Scientists have successfully developed a treatment for revolutionary cancer by illuminating and destroying microscopic cancer cells, a breakthrough that allows surgeons to more effectively target and eradicate disease in patients.
A European team of engineers, physicists, neurosurgeons, biologists and immunologists from the United Kingdom, Poland and Sweden have joined forces to develop a new form of photoimmunotherapy.
Experts say it will become the world’s fifth-leading cancer treatment after surgery, chemotherapy, radiotherapy and immunotherapy.
Light-activated therapy forces the cancer cells to glow in the dark, helping surgeons to remove the tumors compared to current methods and destroying the remaining cells within minutes of the operation. In the world’s first test for mice with glioblastoma, one of the most common and aggressive forms of brain cancer, the scan showed that the treatment revealed even the tiniest cancer cells, helping surgeons to destroy them and then destroy the rest.
Tests of a new form of photoimmunotherapy led by the Cancer Research Institute in London have also shown that the treatment triggers an immune response that targets the immune system in the future and prevents the recurrence of glioblastoma after surgery. Researchers are now exploring new ways to treat neuroblastoma in children.
“Treating brain cancer like glioblastoma can be difficult and, unfortunately, there are very few treatments for patients,” study leader Dr. Gabriela Kramer-Marek told the Guardian. “Surgery is complicated by the location of the tumors, so new ways to see the tumor cells that are removed during the operation and then treat the remnants of the remaining cancer cells can be of great benefit.”
The leader of the ICR’s Pre-Clinical Molecular Imaging Team added: “Our study showed that a new photoimmunotherapy using a combination of fluorescent markers, affidene protein and near-infrared light can detect and treat remaining glioblastoma cells in mice. We hope that in the future this method can be used in the treatment of human glioblastoma and other cancers.
Therapy combines a special fluorescent dye with a cancer-targeting compound.
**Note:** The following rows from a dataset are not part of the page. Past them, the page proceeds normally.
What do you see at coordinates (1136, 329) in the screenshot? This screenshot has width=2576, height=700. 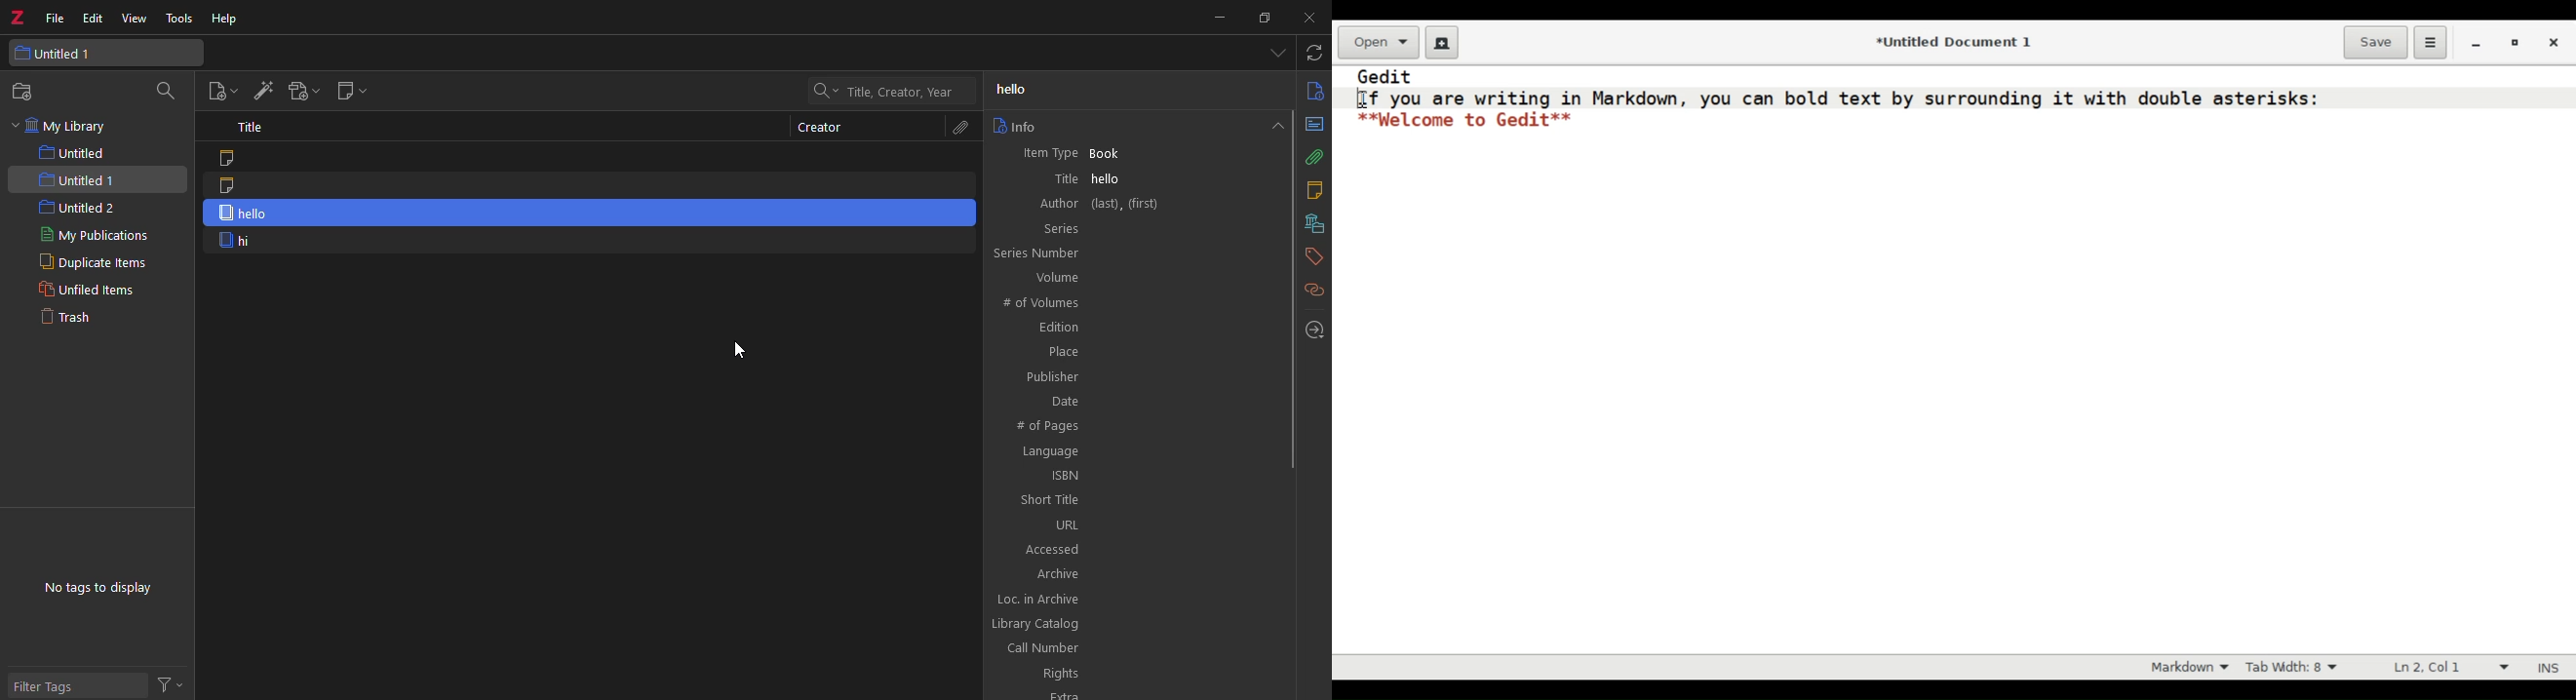 I see `Edition` at bounding box center [1136, 329].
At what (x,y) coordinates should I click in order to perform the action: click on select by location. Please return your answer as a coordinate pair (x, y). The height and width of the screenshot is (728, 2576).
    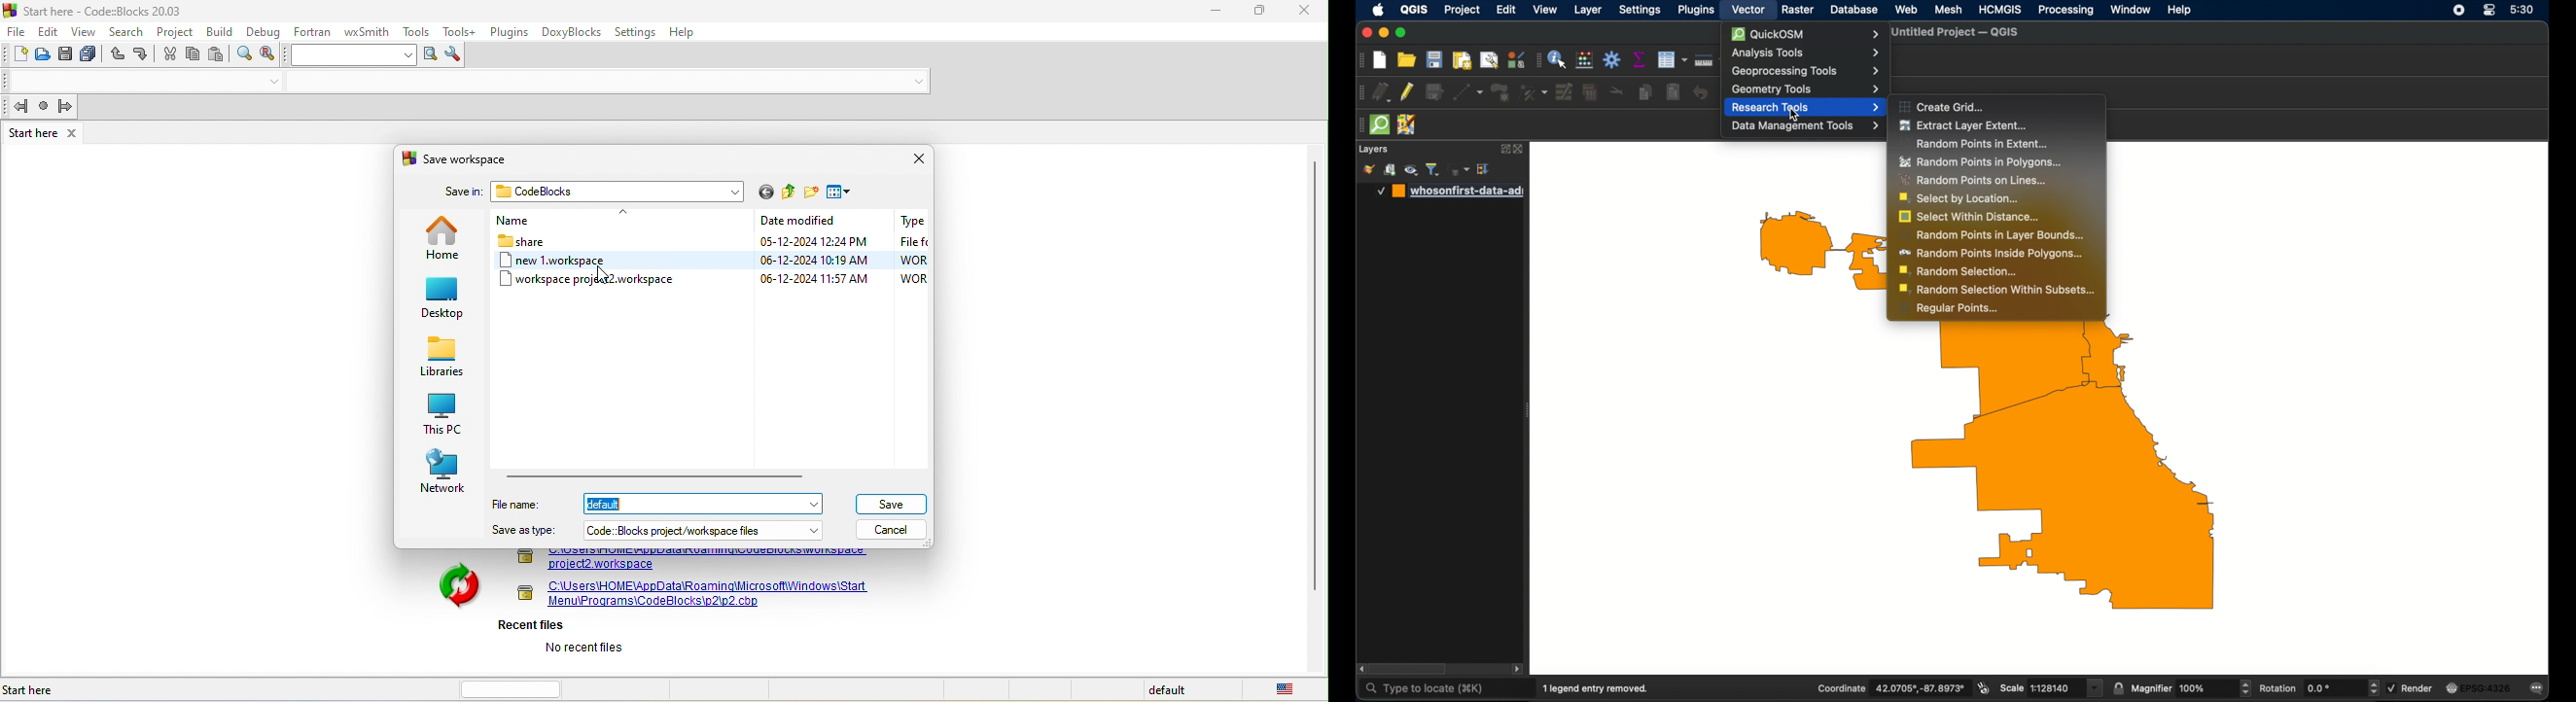
    Looking at the image, I should click on (1960, 199).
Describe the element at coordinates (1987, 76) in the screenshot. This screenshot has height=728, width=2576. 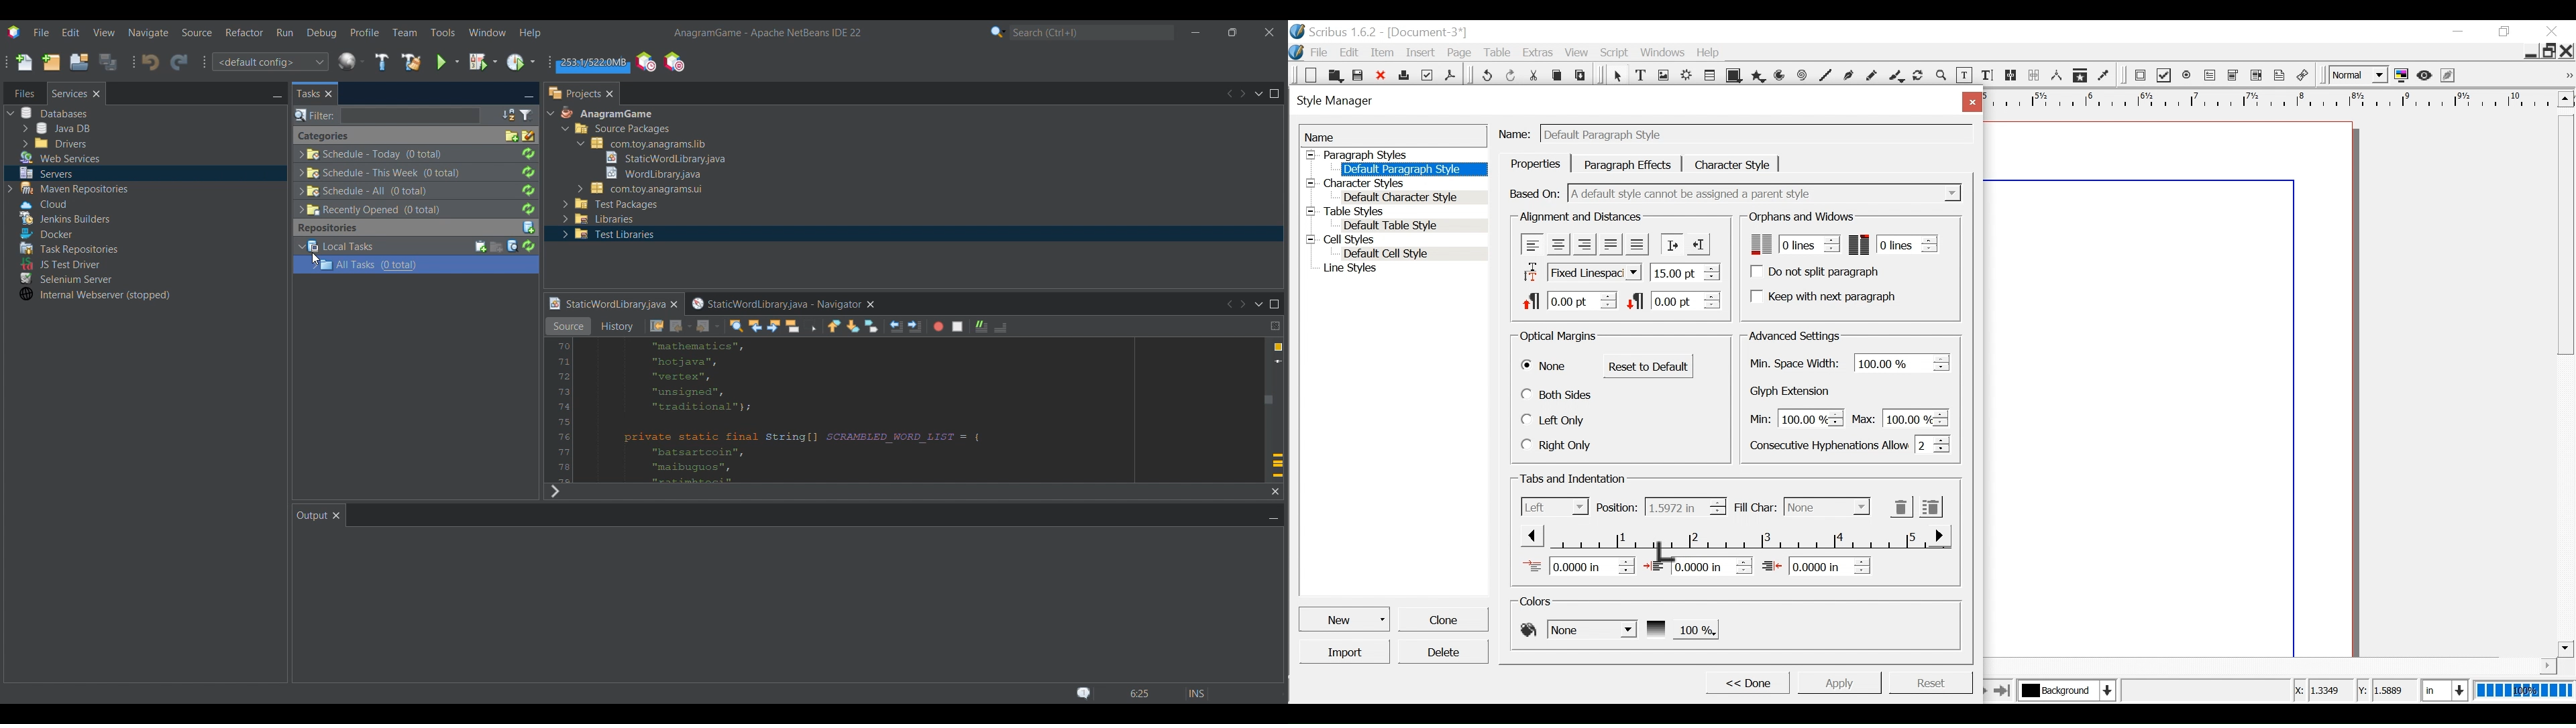
I see `Edit text with Story` at that location.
In mice, the combination was shown to dramatically improve the appearance of cancer cells during surgery and to have an anti-tumor effect when activated later with near-infrared light.
Researchers at ICR, Imperial College London, Medical University of Silesia, Poland and the Swedish company AffibodyAB believe that the new treatment will help surgeons to easily and effectively remove particularly complex tumors such as head and neck tumors.
The joint effort is funded mainly by the Cancer Research Convergence Science Center in the UK at ICR and Imperial College London – a partnership that brings together international scientists in engineering, physical and life sciences to find innovative ways to fight cancer.
“Multidisciplinary work is critical to finding innovative solutions to the challenges we face in researching, diagnosing and treating cancer, and this study is a great example,” said Professor Axel Berens, leader of the ICR Cancer Cell Group. and research director at Cancer Research UK Convergence Science Center.
“This study demonstrates a new approach to the detection and treatment of glioblastoma cells in the brain with the help of light to turn the immunosuppressive environment into an immune-vulnerable environment and has interesting potential as therapy against this aggressive type of brain tumor.”
After decades of progress in the treatment of cancer, today the four main forms — cancer, chemotherapy, radiotherapy, and immunotherapy — are effective in treating many people, and many can live for many years to come.
However, the proximity of some tumors to vital organs has led to the development of new treatments for cancer that can help doctors deal with the risk of damage to healthy parts of the body. Experts believe that photoimmunotherapy may be the answer.
When tumors grow in sensitive areas of the brain, such as the motor cortex, which is involved in planning and controlling voluntary movements, glioblastoma surgery can leave tumor cells in place, making them very difficult to treat and recurring. later aggressive.
The new treatment uses synthetic molecules called affidene. These are tiny proteins that have been developed in the laboratory to bind to a specific target with high accuracy, and in this case a protein called EGFR is often mutated in glioblastoma.
Affibodes were then combined with a fluorescent molecule called IR700 and given to mice before surgery. The bright light in the compounds illuminated the dye, highlighting microscopic areas of brain tumors for surgeons. The laser then switched to near-infrared light, which killed the remaining cells after the operation and produced anti-tumor activity.
“Photoimmunotherapy helps us target cancer cells that cannot be destroyed during surgery, which helps people live longer after treatment,” said Dr. Charles Evans, research information manager at Cancer Research in the UK. He warned that there were still technical challenges to overcome, such as access to infrared light close to all parts of the tumor, but he added that he was “excited to see how this study develops.”